● **Exercise description**
Tally up the lines in the following entries where the string "chevron" appears, and answer with the number alone.

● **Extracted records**
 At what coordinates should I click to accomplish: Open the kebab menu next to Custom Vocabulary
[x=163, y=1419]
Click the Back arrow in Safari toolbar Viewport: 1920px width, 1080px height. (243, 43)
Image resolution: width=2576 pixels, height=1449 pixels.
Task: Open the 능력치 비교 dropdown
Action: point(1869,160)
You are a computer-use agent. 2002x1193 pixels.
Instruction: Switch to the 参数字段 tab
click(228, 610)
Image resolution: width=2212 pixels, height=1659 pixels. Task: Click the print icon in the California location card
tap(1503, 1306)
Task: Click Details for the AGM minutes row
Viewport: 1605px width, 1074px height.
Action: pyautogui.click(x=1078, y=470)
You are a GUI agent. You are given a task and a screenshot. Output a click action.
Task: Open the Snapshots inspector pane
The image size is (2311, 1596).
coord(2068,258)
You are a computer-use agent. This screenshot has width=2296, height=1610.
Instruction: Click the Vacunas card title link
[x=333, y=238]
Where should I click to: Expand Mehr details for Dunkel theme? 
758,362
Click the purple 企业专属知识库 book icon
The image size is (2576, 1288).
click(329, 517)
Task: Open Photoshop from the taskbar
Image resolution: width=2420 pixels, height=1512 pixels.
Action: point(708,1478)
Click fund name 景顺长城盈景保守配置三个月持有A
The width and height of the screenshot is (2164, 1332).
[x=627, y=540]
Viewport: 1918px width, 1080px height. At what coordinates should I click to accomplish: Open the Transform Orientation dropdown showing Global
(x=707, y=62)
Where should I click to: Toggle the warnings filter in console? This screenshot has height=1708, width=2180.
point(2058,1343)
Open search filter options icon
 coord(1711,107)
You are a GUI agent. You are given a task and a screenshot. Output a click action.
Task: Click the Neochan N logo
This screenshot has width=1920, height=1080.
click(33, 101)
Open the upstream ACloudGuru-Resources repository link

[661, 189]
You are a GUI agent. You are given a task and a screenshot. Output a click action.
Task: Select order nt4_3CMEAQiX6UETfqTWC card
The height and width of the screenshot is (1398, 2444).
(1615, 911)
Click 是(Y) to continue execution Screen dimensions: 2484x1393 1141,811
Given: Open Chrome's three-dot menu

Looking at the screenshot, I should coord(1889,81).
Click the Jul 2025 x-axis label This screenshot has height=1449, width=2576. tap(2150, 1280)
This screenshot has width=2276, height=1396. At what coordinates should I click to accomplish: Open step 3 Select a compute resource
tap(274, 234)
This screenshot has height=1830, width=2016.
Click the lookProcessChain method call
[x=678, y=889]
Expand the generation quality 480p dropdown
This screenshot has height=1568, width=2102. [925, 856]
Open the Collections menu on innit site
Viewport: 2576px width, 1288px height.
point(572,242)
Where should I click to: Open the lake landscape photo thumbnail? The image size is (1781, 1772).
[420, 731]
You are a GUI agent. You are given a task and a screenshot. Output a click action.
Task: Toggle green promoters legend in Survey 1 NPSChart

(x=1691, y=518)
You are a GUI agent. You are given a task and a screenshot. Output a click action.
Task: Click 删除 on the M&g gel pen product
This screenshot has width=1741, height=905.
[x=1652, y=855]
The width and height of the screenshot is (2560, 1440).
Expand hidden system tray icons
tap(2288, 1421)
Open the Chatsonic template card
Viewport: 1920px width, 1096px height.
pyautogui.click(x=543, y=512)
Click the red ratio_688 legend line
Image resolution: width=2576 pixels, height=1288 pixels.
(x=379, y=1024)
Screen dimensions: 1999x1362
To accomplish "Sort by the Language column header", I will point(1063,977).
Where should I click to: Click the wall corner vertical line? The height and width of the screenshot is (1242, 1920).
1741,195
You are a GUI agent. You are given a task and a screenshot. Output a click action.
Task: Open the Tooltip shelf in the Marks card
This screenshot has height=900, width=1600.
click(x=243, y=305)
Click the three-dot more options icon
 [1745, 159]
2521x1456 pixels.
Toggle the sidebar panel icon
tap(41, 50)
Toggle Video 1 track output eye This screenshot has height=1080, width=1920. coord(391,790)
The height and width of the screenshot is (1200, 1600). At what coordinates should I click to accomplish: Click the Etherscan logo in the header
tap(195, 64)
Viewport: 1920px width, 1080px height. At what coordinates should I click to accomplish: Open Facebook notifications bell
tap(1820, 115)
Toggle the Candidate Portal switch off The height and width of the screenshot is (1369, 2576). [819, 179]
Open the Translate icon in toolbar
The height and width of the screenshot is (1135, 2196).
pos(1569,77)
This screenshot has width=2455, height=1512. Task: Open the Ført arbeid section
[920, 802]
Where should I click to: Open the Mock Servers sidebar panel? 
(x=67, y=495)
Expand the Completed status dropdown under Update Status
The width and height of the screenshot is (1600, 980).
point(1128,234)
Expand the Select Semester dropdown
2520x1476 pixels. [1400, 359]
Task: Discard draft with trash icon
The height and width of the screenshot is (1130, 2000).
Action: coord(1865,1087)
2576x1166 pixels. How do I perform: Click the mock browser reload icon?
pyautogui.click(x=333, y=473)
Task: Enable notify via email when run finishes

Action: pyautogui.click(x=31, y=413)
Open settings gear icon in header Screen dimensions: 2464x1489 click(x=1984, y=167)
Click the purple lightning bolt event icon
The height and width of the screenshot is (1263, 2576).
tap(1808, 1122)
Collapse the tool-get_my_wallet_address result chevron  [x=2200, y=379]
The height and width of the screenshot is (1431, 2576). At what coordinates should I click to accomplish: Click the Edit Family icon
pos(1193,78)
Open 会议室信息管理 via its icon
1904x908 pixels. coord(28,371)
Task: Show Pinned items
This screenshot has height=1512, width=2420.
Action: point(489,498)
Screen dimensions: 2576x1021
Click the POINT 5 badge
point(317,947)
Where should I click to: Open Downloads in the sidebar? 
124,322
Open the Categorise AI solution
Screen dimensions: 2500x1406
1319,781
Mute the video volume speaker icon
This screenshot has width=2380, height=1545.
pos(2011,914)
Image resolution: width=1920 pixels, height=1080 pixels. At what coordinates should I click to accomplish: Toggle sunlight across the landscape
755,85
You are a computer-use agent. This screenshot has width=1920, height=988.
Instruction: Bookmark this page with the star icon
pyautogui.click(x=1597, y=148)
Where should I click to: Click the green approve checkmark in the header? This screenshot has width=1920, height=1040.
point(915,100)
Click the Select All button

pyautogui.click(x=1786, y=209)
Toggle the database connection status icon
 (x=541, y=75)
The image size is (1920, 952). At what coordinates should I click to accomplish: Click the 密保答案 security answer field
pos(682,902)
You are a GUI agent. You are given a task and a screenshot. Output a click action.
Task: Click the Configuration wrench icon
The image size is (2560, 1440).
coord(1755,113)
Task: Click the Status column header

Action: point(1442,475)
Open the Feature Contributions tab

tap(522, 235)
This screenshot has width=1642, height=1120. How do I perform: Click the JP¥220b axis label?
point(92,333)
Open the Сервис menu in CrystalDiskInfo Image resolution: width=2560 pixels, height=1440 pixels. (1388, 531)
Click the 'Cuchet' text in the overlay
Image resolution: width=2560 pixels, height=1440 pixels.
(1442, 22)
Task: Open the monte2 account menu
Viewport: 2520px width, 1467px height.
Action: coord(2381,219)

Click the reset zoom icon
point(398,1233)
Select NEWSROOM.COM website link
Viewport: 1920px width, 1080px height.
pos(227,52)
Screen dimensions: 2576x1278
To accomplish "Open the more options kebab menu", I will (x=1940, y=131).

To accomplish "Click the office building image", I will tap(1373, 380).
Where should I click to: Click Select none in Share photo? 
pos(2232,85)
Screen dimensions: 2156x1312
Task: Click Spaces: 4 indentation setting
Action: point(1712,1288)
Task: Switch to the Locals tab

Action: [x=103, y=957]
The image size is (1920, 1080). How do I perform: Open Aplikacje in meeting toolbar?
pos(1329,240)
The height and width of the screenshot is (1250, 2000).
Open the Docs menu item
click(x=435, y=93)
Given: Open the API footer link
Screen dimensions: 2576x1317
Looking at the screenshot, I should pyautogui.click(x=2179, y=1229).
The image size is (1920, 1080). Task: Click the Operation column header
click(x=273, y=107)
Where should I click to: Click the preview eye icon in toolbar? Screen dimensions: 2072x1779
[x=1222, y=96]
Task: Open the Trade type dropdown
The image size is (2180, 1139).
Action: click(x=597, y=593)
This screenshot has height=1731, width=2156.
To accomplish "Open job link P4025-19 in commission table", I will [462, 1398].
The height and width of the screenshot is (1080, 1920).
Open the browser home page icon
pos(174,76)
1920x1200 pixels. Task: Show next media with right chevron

● **Task answer**
2